Data:
★ ★ ★ ★ ★ ★ ★

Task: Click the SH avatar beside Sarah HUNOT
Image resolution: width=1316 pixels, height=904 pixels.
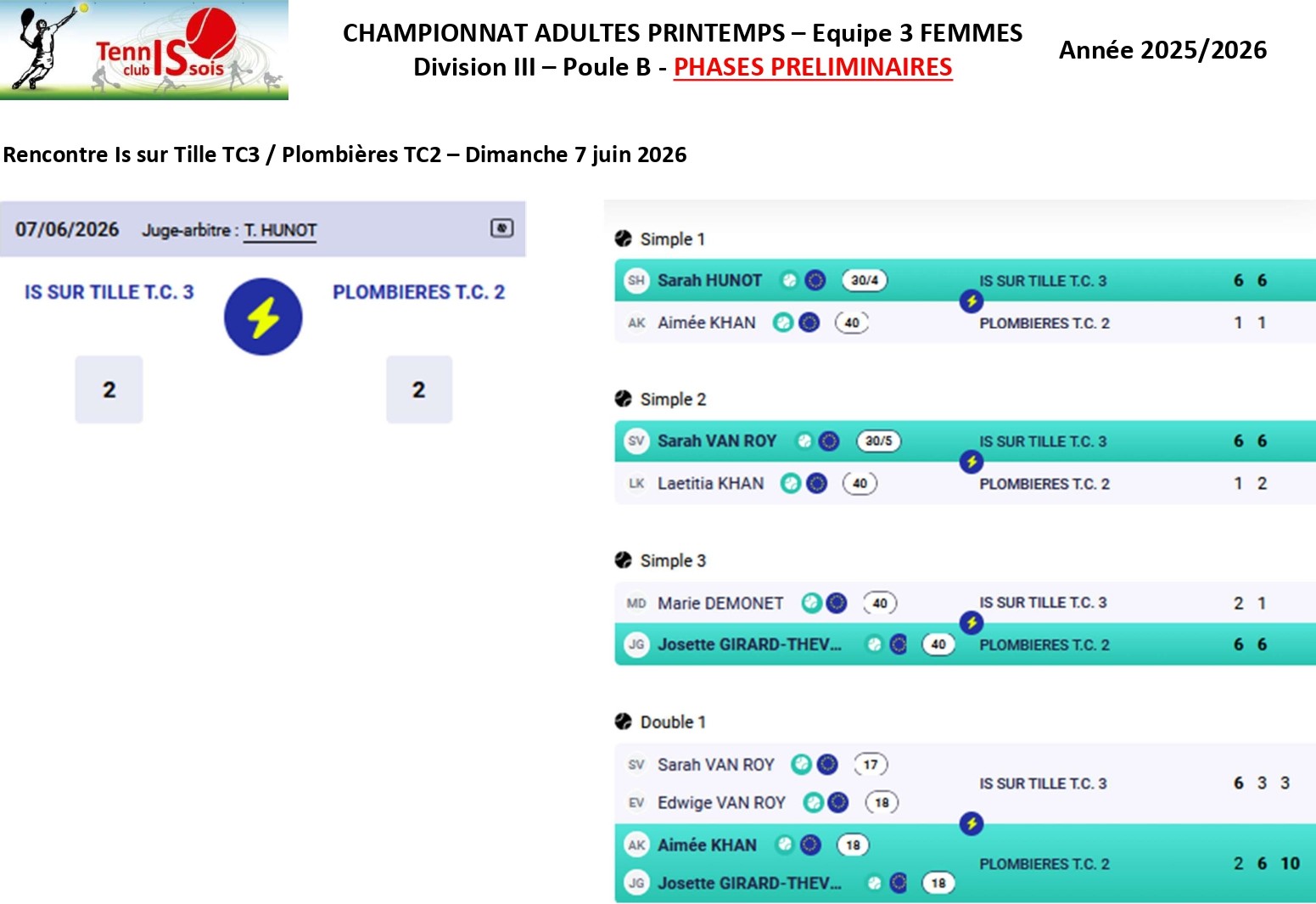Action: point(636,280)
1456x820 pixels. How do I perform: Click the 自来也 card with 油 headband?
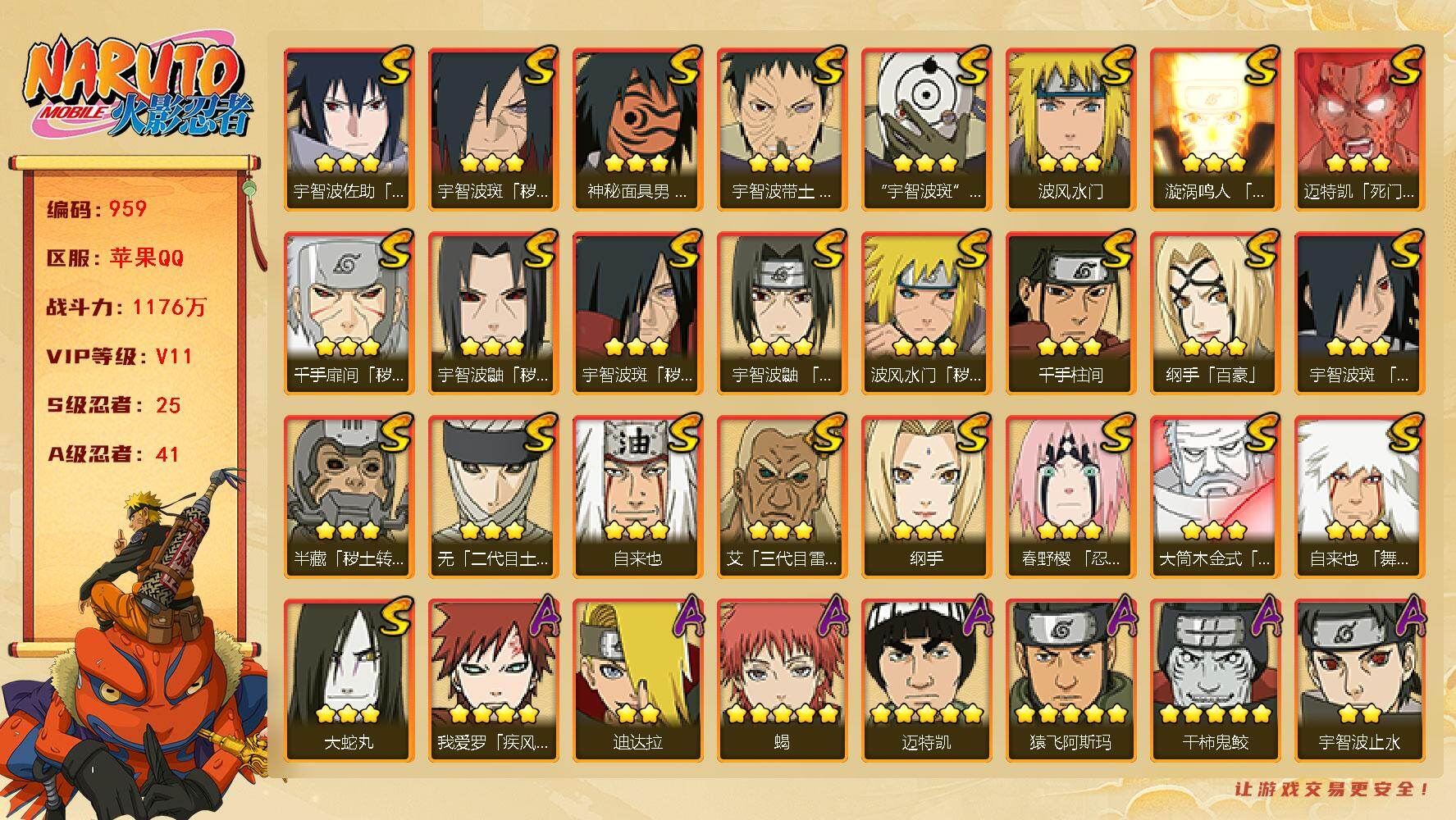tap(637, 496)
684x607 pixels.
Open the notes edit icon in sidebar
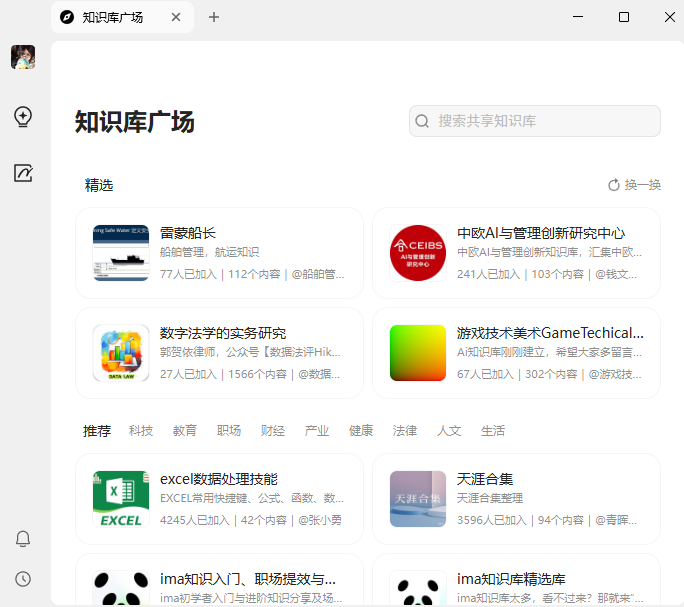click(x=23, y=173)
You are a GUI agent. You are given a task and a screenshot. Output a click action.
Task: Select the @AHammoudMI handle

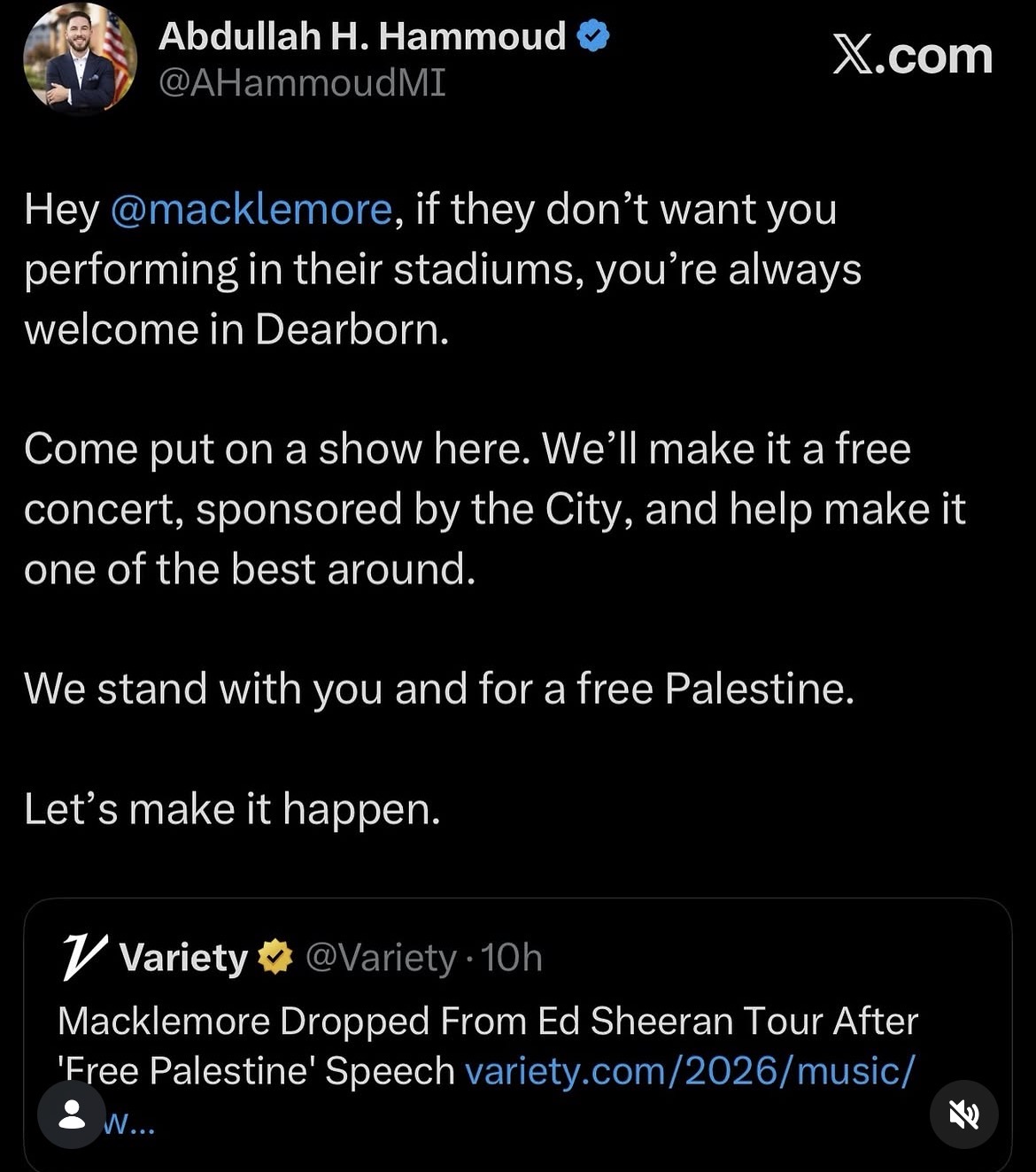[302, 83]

★ ★ ★ ★ ★ ★ ★

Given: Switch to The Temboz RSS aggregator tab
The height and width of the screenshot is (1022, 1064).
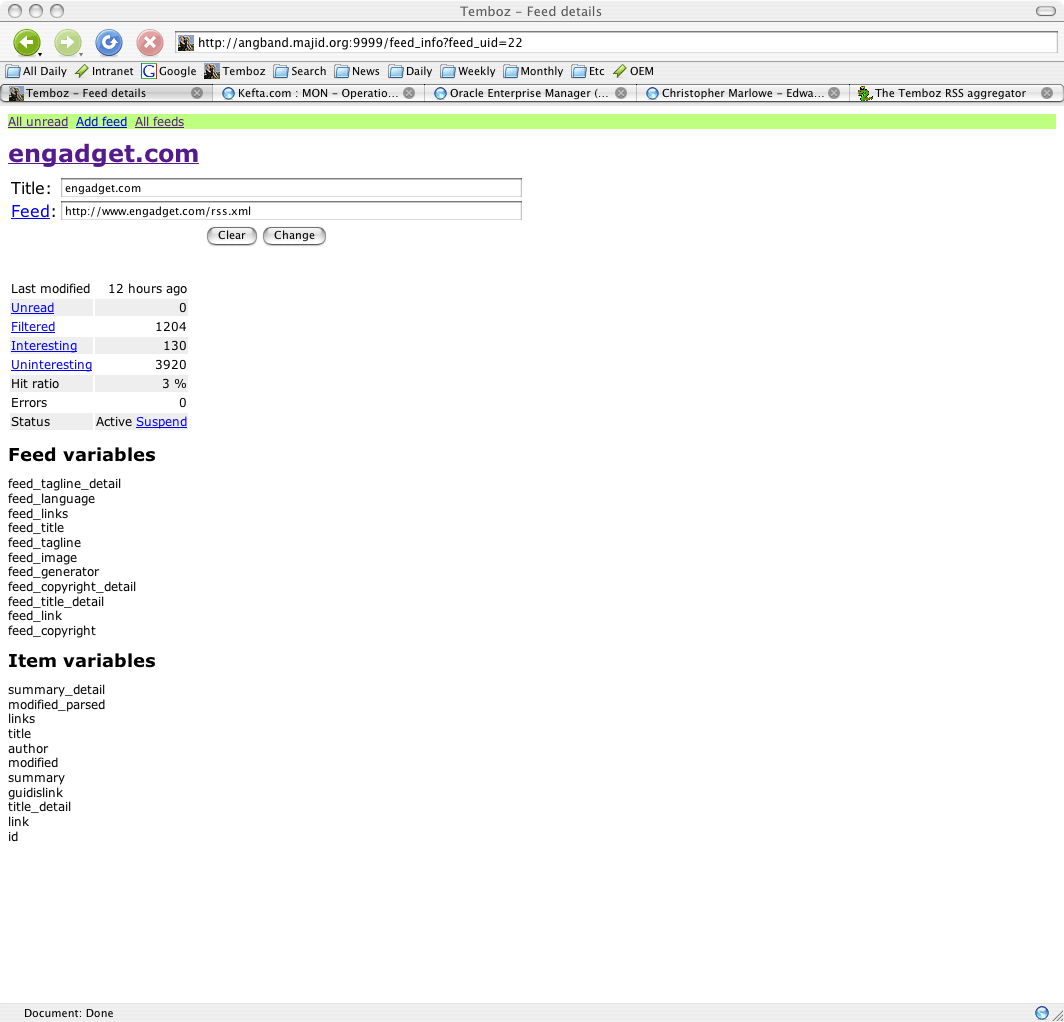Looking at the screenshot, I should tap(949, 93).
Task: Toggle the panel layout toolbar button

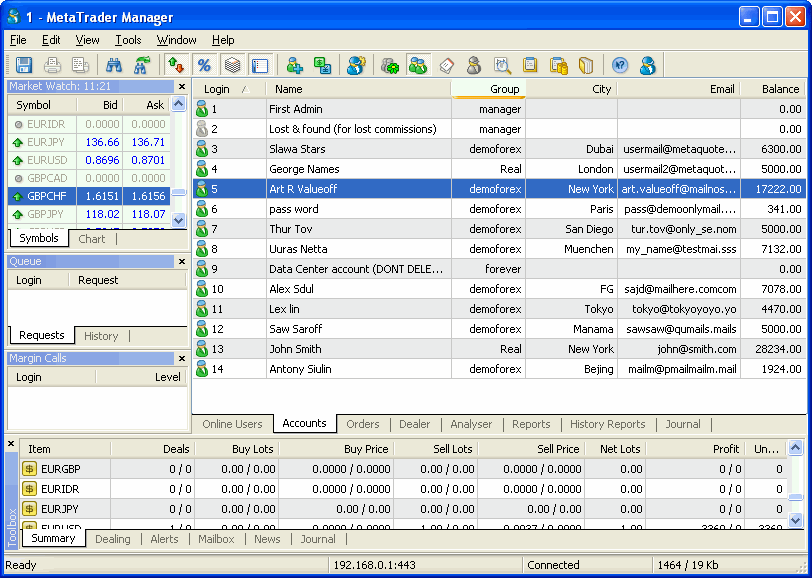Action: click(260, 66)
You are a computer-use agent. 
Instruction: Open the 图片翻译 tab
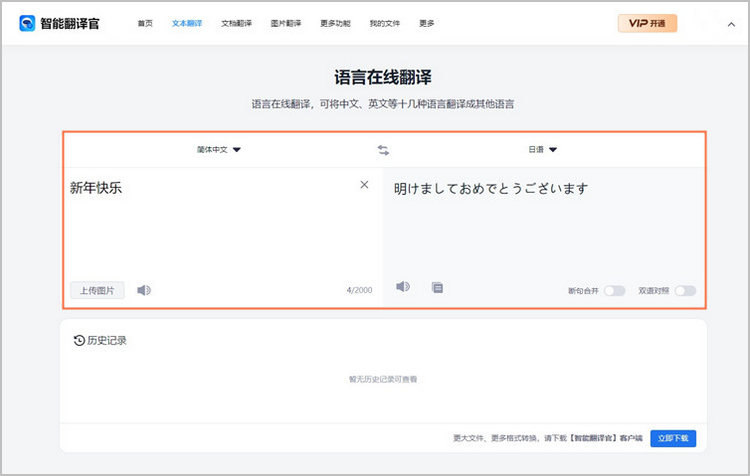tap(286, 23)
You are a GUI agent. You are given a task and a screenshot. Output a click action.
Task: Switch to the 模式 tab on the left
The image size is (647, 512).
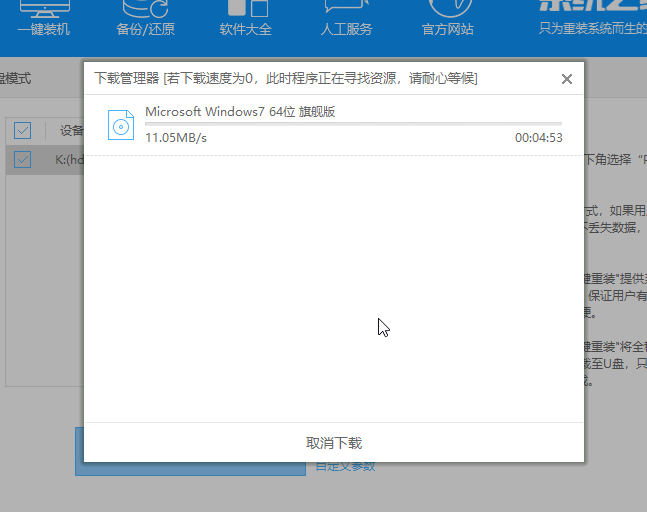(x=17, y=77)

★ ★ ★ ★ ★ ★ ★

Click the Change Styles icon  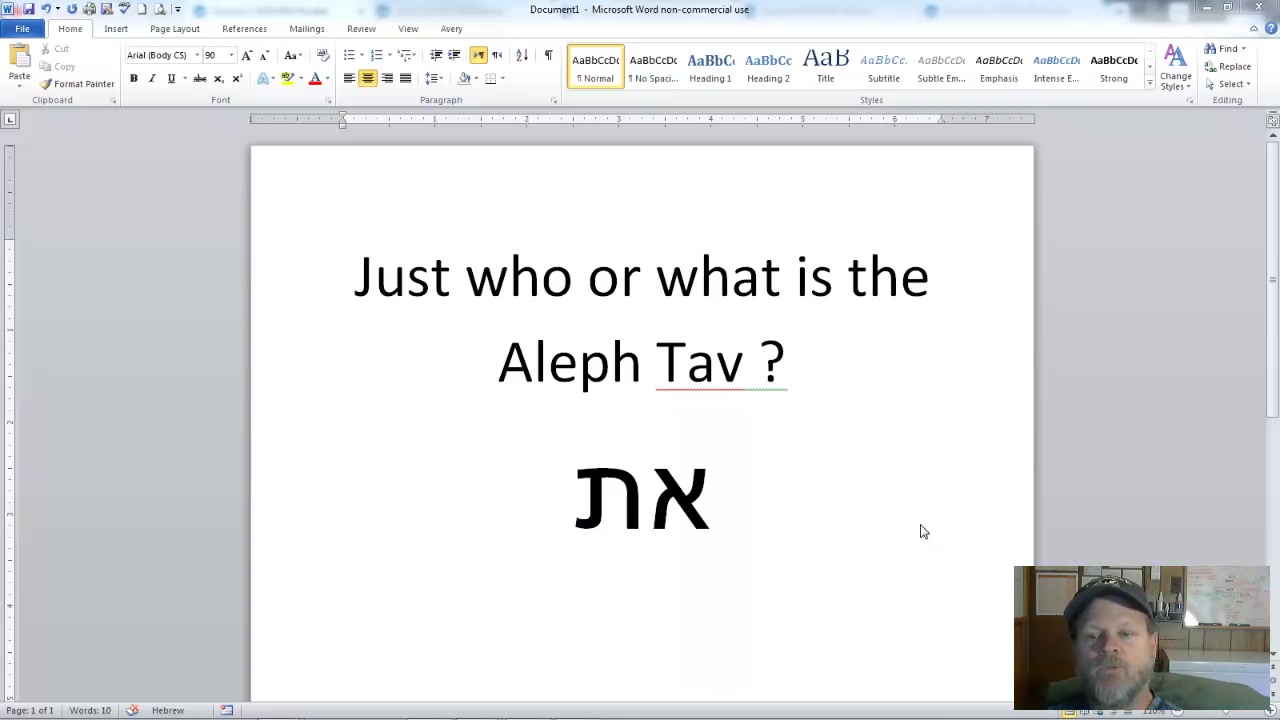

★ ★ ★ ★ ★ ★ ★

Aim of the exercise: Take every line from the data that includes the word "Switch".

Response to this exercise:
Given: Switch to The Temboz RSS aggregator tab
Task: Switch to the 模式 tab on the left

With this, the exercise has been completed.